■ Exercise directions ■
Each entry is to be output as written, so that none is missing.
--------------------
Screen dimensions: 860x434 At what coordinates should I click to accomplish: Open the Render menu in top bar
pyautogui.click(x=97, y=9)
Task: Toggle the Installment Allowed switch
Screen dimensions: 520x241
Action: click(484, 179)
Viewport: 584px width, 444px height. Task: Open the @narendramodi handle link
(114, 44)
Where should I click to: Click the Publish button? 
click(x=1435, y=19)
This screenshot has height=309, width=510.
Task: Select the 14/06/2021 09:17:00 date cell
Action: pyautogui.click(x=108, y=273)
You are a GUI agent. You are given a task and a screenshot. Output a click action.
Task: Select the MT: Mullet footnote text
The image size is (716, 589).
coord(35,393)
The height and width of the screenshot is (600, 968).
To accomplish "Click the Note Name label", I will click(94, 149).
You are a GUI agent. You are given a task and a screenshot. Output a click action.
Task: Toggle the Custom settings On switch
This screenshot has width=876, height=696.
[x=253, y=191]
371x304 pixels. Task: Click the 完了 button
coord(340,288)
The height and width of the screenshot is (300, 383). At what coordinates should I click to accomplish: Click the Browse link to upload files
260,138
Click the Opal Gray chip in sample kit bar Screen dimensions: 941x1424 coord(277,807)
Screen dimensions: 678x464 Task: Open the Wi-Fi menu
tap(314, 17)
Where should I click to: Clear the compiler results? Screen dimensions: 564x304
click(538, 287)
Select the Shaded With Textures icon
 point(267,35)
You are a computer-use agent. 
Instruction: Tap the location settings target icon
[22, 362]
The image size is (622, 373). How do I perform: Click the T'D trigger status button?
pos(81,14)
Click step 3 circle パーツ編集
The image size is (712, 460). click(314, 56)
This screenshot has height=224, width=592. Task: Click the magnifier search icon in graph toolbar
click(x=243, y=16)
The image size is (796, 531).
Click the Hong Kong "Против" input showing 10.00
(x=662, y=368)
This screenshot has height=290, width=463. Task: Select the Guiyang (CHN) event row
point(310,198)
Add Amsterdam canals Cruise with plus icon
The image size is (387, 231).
--------------------
■ Solution to the problem ■
Screen dimensions: 860x434 At what coordinates should I click to accomplish: Open the Render menu in top bar
pyautogui.click(x=97, y=9)
Task: Toggle the Installment Allowed switch
Screen dimensions: 520x241
Action: click(484, 179)
Viewport: 584px width, 444px height. Task: Open the @narendramodi handle link
(114, 44)
Where should I click to: Click the Publish button? 
click(x=1435, y=19)
This screenshot has height=309, width=510.
Task: Select the 14/06/2021 09:17:00 date cell
Action: pyautogui.click(x=108, y=273)
You are a GUI agent. You are given a task and a screenshot. Output a click action.
Task: Select the MT: Mullet footnote text
The image size is (716, 589).
coord(35,393)
The height and width of the screenshot is (600, 968).
To accomplish "Click the Note Name label", I will click(94, 149).
You are a GUI agent. You are given a task and a screenshot. Output a click action.
Task: Toggle the Custom settings On switch
This screenshot has width=876, height=696.
[x=253, y=191]
371x304 pixels. Task: Click the 完了 button
coord(340,288)
The height and width of the screenshot is (300, 383). At what coordinates should I click to accomplish: Click the Browse link to upload files
260,138
Click the Opal Gray chip in sample kit bar Screen dimensions: 941x1424 coord(277,807)
Screen dimensions: 678x464 Task: Open the Wi-Fi menu
tap(314, 17)
Where should I click to: Clear the compiler results? Screen dimensions: 564x304
click(538, 287)
Select the Shaded With Textures icon
 point(267,35)
You are a computer-use agent. 
Instruction: Tap the location settings target icon
[22, 362]
The image size is (622, 373). How do I perform: Click the T'D trigger status button?
pos(81,14)
Click step 3 circle パーツ編集
The image size is (712, 460). click(314, 56)
This screenshot has height=224, width=592. Task: Click the magnifier search icon in graph toolbar
click(x=243, y=16)
The image size is (796, 531).
Click the Hong Kong "Против" input showing 10.00
(x=662, y=368)
This screenshot has height=290, width=463. Task: Select the Guiyang (CHN) event row
point(310,198)
Add Amsterdam canals Cruise with plus icon
The image size is (387, 231).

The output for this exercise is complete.